The case also illustrates the critical role of paramedics. Northlake Fire Protection District paramedics performed an EKG and called ahead to Loyola, putting the HARRT team on alert.
"Northlake EMS did a terrific job, and they deserve much of the credit for this great patient outcome," said Dr. Mark Cichon, medical director of Loyola's Emergency Department.
On the morning of Aug. 11, Jeske went outside her Northlake home to fix a fence. After swinging a hammer twice, she felt a terrific pain in her left arm. Her throat was on fire and she broke out in a cold, clammy sweat. Jeske, who has four children, said her arm hurt as much as labor pain. She called her mother, who rushed over and called 911.
Paramedics Brenda Farlow and Brian Houdek did a 12-lead EKG, which indicated Jeske was having a heart attack. (Northlake is among the growing number of EMS districts that are equipping ambulances with sophisticated 12-lead EKG machines.) Following protocols, Farlow then gave Jeske aspirin, nitroglycerin and morphine, and called Loyola saying they were en route with a cardiac patient.
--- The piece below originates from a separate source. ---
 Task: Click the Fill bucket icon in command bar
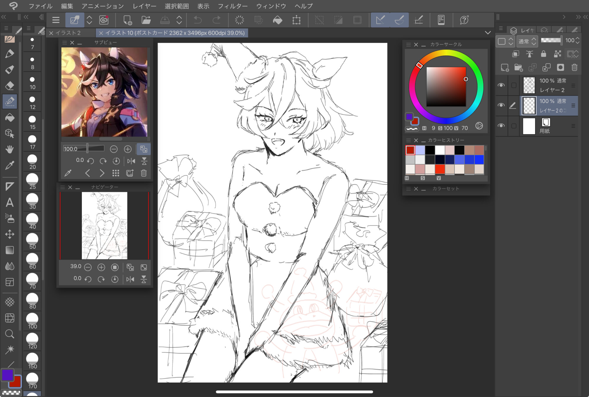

Farlow and Houdek rushed Jeske into the ambulance and turned on the flashing lights and sirens. They activated a strobe light that turned traffic lights green, enabling them to cover the 7½ mile trip to Loyola in 12 minutes, without exceeding speed limits.
The HARRT team was waiting at the ER door. Team members read the EKG readout, confirmed Jeske was having a heart attack and rushed her to the cardiac catheterization lab on the ambulance's wheeled stretcher.
Jeske's right coronary artery was 100 percent blocked. Leya threaded a catheter (thin tube) from an artery in Jeske's groin up to her heart. When the catheter reached the blockage, Leya inflated a balloon at the tip of the catheter to open the artery. He then placed a stent (wire mesh tube) to keep the artery open.
The effect was dramatic. Within a few minutes, Jeske's pain subsided and her color returned. "They were fast, and they all knew what they were doing," Jeske said.
During a heart attack, a blockage in an artery stops blood flow. Heart muscle begins to die due to a lack of blood and oxygen. An emergency angioplasty can reopen a blocked artery and restore blood flow. The procedure does the most good if done within one hour of the patient's arrival, known as the Golden Hour. After three hours, there may not be enough benefit to justify the risks of the procedure.
"Time is heart muscle," Leya said. "The sooner we can open the artery, the better."
A task force of the American College of Cardiology and American Heart Association recommends that a patient undergoing a heart attack receive a balloon angioplasty as soon as possible or at least within 90 minutes of arriving at the hospital. Speed "is of central importance," the task force said in a November 2008 statement.
Loyola's HARRT team, launched in 2009, far exceeds that standard, with a median door-to-balloon time of 46 minutes. One hundred percent of Loyola cases meet the 90-minute guideline and more than 85 percent are done in less than 60 minutes. "These results are a testament to the entire team at Loyola," said HARRT co-director Dr. John Lopez. "These are results that any hospital in the United States would love to replicate."
Jeske has made a full recovery and has returned to her school district jobs as a bus driver, custodian and supervisor in the lunchroom and after school.